Extracted data entries

------------------------------------------------------------------------

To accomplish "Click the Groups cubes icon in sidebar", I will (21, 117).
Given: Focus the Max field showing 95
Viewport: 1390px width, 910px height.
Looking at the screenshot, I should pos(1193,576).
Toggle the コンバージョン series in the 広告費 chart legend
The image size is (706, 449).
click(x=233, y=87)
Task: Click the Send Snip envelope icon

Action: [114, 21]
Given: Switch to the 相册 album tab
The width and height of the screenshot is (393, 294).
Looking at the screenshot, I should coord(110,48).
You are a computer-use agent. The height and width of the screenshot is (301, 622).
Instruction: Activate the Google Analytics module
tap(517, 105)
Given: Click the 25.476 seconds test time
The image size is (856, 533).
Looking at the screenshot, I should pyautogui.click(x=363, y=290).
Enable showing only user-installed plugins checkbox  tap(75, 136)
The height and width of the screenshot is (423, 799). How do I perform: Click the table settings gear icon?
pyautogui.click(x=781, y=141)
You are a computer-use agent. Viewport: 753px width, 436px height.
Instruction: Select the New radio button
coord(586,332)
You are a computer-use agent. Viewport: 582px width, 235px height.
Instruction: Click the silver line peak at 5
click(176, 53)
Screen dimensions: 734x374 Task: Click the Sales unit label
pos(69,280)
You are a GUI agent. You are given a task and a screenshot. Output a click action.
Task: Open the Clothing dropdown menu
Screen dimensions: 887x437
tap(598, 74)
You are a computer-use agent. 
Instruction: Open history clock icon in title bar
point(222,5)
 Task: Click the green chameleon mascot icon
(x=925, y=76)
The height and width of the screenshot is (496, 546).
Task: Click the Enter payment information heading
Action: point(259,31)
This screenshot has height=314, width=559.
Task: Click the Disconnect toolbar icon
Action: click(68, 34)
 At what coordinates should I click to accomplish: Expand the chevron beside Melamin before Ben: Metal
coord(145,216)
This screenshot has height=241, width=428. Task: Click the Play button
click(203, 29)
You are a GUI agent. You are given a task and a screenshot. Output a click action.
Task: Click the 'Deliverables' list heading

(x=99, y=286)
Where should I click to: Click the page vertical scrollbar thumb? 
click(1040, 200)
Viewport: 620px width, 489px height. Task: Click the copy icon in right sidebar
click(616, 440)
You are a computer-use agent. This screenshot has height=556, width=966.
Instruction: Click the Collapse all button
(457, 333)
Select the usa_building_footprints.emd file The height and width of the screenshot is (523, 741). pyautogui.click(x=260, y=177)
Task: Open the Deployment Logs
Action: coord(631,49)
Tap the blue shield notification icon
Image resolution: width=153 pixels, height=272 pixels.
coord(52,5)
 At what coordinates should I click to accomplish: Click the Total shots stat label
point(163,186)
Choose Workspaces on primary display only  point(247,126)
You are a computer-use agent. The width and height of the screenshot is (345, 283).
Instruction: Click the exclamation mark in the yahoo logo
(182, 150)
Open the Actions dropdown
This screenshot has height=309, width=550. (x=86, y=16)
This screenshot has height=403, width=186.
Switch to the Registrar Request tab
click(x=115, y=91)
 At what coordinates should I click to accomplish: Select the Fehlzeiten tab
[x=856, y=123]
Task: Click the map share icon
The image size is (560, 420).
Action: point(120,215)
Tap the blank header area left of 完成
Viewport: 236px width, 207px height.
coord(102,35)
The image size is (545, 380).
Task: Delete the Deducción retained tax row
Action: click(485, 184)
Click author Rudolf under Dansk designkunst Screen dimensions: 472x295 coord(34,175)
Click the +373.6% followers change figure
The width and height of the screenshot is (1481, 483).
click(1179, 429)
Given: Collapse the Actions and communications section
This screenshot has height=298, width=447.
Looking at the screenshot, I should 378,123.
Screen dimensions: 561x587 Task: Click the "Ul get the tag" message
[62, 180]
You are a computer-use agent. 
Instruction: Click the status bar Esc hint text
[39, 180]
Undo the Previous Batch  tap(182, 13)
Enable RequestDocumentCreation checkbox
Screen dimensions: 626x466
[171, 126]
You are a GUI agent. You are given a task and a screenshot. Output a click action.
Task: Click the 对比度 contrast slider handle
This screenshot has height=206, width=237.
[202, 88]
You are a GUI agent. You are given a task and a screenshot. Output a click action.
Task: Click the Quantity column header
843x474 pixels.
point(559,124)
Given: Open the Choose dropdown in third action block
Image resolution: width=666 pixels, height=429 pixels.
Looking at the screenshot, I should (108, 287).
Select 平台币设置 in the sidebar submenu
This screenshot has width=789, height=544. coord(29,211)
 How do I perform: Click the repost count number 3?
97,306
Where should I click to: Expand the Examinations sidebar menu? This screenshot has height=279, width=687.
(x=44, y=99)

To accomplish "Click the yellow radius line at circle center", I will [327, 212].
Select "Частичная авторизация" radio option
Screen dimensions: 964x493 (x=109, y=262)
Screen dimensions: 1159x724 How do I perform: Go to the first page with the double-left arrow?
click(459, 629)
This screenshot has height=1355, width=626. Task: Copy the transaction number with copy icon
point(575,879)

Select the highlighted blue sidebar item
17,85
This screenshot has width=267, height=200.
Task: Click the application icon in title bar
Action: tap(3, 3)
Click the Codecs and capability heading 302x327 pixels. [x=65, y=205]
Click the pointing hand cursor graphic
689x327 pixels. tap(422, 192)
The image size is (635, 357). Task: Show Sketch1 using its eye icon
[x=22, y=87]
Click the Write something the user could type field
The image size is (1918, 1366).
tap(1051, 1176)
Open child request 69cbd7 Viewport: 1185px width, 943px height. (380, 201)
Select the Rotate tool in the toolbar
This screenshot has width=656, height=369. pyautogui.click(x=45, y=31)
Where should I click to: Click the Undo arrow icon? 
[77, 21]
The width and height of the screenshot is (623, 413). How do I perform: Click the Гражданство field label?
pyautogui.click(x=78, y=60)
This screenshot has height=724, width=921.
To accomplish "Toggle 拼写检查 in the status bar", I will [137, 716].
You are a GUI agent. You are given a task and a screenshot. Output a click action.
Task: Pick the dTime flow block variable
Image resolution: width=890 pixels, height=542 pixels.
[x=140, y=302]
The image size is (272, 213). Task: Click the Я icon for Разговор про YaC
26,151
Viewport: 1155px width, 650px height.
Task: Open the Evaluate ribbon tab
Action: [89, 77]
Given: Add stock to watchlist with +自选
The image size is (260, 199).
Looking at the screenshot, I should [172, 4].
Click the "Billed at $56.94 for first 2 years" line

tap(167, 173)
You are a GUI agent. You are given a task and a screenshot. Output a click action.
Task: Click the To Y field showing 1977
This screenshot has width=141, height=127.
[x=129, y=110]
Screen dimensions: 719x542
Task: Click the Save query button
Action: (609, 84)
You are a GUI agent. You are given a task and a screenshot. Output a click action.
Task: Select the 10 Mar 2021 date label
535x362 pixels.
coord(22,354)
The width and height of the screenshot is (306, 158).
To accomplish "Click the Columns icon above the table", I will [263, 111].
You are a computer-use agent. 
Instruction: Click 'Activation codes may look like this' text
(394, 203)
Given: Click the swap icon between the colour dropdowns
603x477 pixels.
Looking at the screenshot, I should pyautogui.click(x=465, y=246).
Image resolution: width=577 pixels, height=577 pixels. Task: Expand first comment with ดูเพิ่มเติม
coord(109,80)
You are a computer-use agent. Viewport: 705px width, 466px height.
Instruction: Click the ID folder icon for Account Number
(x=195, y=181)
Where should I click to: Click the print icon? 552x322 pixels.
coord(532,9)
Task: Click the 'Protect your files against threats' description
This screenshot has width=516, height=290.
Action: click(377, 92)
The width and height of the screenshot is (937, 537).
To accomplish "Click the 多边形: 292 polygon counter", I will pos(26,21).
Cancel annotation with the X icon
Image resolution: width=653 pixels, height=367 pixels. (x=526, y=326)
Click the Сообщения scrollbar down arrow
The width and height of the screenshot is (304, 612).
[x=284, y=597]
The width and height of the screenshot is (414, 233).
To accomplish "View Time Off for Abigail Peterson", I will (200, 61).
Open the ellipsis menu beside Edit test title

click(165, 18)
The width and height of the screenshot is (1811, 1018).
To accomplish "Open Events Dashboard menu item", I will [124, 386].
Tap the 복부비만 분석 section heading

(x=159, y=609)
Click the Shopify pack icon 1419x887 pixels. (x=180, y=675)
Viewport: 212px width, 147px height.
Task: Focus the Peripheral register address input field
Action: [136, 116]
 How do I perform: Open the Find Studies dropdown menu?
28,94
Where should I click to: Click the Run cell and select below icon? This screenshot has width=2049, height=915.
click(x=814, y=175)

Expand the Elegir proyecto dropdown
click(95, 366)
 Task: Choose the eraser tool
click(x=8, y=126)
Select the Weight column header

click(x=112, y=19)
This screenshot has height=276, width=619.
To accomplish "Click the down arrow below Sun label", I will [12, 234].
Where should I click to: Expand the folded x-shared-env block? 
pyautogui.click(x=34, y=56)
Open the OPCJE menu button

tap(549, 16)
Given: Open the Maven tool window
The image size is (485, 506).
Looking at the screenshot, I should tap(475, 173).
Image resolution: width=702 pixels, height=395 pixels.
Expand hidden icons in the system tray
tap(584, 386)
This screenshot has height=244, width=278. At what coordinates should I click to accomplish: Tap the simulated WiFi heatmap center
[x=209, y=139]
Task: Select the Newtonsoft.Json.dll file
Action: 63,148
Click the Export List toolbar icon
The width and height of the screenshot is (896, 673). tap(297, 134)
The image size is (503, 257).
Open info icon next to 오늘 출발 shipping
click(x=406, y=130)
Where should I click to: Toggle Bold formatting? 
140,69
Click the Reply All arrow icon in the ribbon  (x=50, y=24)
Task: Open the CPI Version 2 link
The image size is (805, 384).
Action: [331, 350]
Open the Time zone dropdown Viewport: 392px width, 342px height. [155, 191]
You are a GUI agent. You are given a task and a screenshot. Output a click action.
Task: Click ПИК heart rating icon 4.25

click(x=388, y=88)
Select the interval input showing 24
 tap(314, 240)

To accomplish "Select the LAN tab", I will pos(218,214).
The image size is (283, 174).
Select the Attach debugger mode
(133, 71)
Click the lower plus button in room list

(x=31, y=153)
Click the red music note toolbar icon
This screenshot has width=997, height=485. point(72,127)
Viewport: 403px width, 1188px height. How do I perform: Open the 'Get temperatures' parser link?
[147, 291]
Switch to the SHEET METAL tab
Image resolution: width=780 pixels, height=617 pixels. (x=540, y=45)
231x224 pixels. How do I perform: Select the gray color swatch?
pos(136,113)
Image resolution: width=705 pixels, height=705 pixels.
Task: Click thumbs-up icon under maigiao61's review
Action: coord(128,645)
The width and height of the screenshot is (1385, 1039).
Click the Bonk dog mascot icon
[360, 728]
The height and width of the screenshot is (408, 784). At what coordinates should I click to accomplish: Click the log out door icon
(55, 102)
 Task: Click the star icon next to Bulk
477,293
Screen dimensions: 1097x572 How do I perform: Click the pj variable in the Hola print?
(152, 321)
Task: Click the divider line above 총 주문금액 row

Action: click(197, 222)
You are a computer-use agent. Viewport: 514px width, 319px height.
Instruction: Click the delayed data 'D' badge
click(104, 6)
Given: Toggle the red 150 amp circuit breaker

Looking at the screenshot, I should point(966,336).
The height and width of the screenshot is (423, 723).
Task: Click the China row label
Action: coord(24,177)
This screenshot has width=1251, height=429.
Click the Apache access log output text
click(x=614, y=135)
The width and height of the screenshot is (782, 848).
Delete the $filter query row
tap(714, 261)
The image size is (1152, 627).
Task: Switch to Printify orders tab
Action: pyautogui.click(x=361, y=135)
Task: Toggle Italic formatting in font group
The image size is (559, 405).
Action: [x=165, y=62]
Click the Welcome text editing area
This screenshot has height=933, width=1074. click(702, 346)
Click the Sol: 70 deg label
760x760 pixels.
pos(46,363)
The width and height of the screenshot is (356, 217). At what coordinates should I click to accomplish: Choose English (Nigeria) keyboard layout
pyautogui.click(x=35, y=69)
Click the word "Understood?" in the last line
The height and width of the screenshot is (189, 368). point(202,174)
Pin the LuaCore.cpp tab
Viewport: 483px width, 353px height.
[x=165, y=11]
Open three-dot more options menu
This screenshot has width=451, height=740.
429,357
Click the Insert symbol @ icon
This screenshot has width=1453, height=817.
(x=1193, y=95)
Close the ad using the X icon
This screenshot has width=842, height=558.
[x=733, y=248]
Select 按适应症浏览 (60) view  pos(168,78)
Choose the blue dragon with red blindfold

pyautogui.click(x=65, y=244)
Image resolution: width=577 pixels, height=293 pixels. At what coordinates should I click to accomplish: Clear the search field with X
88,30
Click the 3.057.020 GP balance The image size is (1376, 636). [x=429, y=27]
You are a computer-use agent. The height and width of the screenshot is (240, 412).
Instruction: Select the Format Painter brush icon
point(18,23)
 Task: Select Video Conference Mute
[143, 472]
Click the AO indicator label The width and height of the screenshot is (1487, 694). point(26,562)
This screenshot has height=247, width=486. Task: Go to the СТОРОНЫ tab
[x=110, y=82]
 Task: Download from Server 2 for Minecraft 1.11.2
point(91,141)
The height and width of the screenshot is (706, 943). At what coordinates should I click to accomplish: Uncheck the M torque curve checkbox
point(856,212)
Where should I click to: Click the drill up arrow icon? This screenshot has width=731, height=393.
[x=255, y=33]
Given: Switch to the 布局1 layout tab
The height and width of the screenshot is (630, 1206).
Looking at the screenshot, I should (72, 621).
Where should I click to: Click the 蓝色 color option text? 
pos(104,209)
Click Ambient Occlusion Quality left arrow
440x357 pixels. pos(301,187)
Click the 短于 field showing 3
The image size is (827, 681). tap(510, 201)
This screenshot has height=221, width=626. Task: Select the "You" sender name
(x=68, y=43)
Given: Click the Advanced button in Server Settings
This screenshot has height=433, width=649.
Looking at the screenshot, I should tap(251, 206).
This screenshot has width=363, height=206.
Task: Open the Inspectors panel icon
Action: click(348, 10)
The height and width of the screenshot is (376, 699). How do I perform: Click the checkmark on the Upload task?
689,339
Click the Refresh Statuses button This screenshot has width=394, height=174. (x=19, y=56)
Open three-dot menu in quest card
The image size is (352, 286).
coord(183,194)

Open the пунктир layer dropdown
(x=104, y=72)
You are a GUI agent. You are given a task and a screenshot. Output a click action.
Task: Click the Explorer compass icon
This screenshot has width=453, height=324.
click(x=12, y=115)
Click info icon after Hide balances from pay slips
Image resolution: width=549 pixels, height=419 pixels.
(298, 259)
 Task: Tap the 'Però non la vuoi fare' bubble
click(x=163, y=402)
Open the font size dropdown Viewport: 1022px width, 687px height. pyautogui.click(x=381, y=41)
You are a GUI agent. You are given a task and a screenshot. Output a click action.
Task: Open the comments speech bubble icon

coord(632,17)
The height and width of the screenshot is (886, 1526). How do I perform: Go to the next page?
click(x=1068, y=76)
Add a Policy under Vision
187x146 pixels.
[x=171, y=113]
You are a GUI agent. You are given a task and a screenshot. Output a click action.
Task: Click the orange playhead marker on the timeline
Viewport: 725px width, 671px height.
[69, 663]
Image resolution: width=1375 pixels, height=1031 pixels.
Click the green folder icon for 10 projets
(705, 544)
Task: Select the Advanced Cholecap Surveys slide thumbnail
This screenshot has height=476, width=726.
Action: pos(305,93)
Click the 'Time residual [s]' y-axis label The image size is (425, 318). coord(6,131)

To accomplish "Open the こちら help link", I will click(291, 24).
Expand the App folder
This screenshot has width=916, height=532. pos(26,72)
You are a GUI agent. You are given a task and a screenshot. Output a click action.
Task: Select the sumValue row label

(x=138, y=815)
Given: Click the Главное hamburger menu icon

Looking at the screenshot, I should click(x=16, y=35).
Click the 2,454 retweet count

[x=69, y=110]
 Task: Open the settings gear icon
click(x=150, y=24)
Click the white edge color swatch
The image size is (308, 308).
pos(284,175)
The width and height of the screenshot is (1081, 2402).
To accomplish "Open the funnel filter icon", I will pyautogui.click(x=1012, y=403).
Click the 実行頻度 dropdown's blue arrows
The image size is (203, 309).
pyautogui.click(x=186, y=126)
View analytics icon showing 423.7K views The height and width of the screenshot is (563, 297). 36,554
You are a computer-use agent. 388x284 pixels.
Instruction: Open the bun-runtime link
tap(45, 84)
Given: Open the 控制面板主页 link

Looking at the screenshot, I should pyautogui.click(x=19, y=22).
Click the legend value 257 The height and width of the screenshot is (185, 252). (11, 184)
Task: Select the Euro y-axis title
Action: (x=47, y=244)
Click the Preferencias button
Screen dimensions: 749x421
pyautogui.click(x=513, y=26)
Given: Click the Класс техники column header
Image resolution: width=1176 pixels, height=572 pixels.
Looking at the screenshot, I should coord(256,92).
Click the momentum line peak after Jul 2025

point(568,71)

------------------------------------------------------------------------

• _The task_
Above are the entries; copy out every line among them that contains the word "font".

• _Exercise solution_
Task: Toggle Italic formatting in font group
Open the font size dropdown Viewport: 1022px width, 687px height. pyautogui.click(x=381, y=41)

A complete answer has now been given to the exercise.